Changes proposed in the May 2014 budget seek to extend the age pension age to 70 by 2035 (at present, the age pension age is set to increase up to 67 from 2023). In addition, the budget proposes creation of the Restart programme, which aims to encourage workforce participation for workers aged 50 and above.

A number of commentators have raised serious concerns about stretching out access to social security benefits. Workforce participation in Australia currently drops steadily after age 55, and is below that of comparable OECD countries[1]. Although, participation is increasing as the median age of the population increases[2]. In light of the proposed changes to the age pension and likely impact on workforce participation, it is increasingly important for employers to be mindful of the specific needs and requirements of mature-age workers. Practical considerations might extend to safety, flexibility, training and insurance.

Flexible working arrangements have already been addressed by amendments to theFair Work Act 2009 (FW Act) that commenced in July 2013.

On 1 July 2013, amendments to the FW Act expanded the existing “right to request” flexible working arrangements beyond parents with young children to a broader category of employees including employees that are 55 or older, employees that are carers (within the meaning of the Carer Recognition Act 2010), and employees that have a disability.

These changes arose, in part as the result of a review of the FW Act in 2012. In the report titled “Towards more productive and equitable workplaces”, the Review Panel formed the view that the then current flexibility provisions should be expanded to reflect a wider range of caring responsibilities.

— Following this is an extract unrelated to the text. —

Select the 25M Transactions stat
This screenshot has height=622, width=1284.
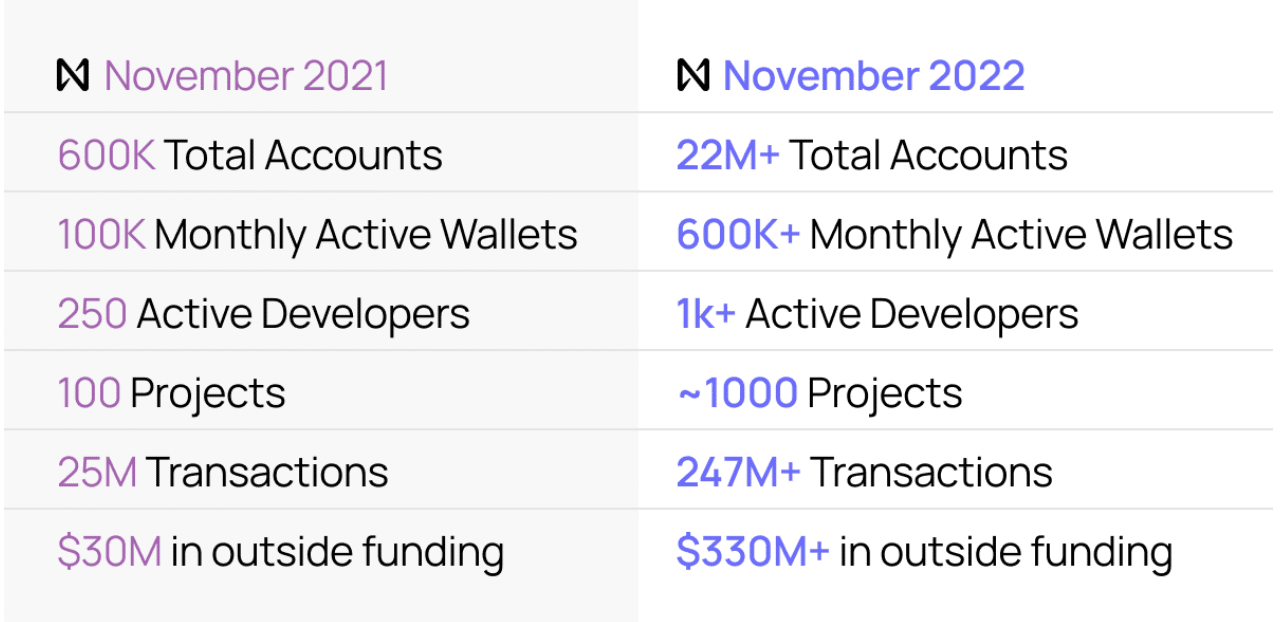pyautogui.click(x=222, y=472)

In making this recommendation, the Panel considered the flexibility objective of the FW Act as well as "the importance of maintaining a skilled workforce…”.

Any request for a flexible working arrangement under the FW Act must be in writing and set out the details of the change sought and the reasons for the change. An employer must give the employee a written response to the request within 21 days, stating whether the request is granted or refused. An employer may only refuse the request on ‘reasonable business grounds’. Amendments in the FW Act now define ‘reasonable business grounds’ to include whether the new arrangements are too costly, impact other employees, are too impractical, likely to result in a significant loss in efficiency or productivity or likely to have a significant negative impact on customer service.

As mature age workforce participation increases, employers would be wise to give genuine consideration to matters relating to workplace flexibility. This approach may result in a more productive, efficient and balanced workforce, with retained knowledge, skills and experience in the long term, regardless of any imperative for people to remain employed longer due to incremental changes in the pension age.